Eduard Bourdenneau was an expert shoe maker who teamed with Pierre Allain in 1950 to create the iconic climbing shoe, The EB. EB's utilized a softer rubber than it's predecessor, the PA. By the late 60s, the flagship shoe, The Super Gratton, was the climbing shoe of choice around the world. It was in this climbing shoe that free climbing began to press into substantially more difficult terrain; 5.11, 5.12 and even 5.13 grades were established across the globe as a direct result of this legendary shoe.
Meanwhile, in the United States during the 1960s and 1970s, climbers were using various different shoes to establish impressive rock climbs and huge big walls in Yosemite Valley. Royal Robbins pioneered and marketed a boot-like climbing shoe that was worn and loved by many in the US during the pre-EB era (the EBs were not yet available in the US). However, once EBs began surfacing in the states, they quickly became a mandatory item for free climbing.
So through the 70s, EBs reigned supreme. And amazingly, it wasn't until 1980 that a new shoe hit the markets and took the climbing world by storm. Spanish climbers Jesus Garcia Lopez and Miguel Angel Garcia Gallego, The Gallego Brothers, were the first to work with manufacturers to develop a rubber specifically for rock climbing. These soles were used on a shoe marketed by Boreal, The Fire, and is considered to be the birth of 'sticky rubber,' a rubber that would stick to the rock yet maintain durability and abrasion resistance like nothing used before. Together in 1981 the Gallego Brothers arrived in Yosemite Valley and established the first non-American route on El Capitan, "Medeterraneo," a difficult route even by todays standards and one that is seldom repeated.
On this trip they met and shared the Boreal Fire, with valley locals, John Bachar tested them on the classic Midnight Lightening and was amazed that a shoe could be that much better than the current gold standard, The EB. By spring of 1983, Bachar had teamed with Boreal and the Gallegos to import 265 pairs, according to Bachar, to be sold at the Yosemite Mountain Shop; within the first two hours of the store opening, and on the first day of sales, they had sold every pair.

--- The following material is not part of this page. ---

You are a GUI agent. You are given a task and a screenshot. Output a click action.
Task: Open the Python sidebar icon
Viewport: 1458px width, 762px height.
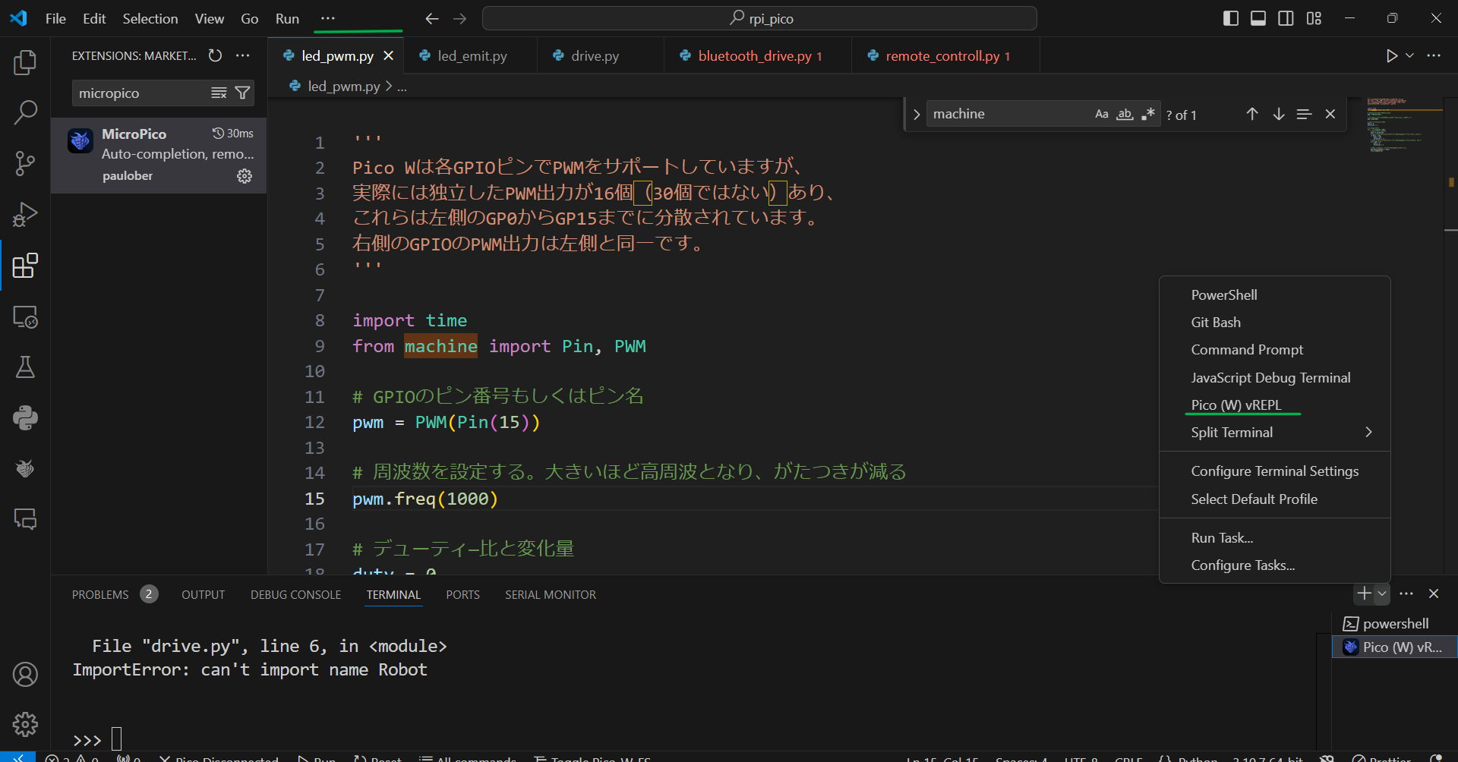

With the introduction of the Fire in the early 1980s, climbing instantly progressed leaps and bounds. Many active climbers recall their climbing instantly jumping a full grade just by changing shoes. From that moment forward climbers everywhere required their shoes to have the new sticky rubber. Over the next several years many climbing shoe companies pushed shoe design to new levels of performance. Boreal, La Sportiva, and Five Ten were some of the big names designing new and cutting edge shoes. But it's thanks to the Boreal Fires that climbing shoes moved in a whole new direction and athletes could continue to challenge new and impossible routes around the world.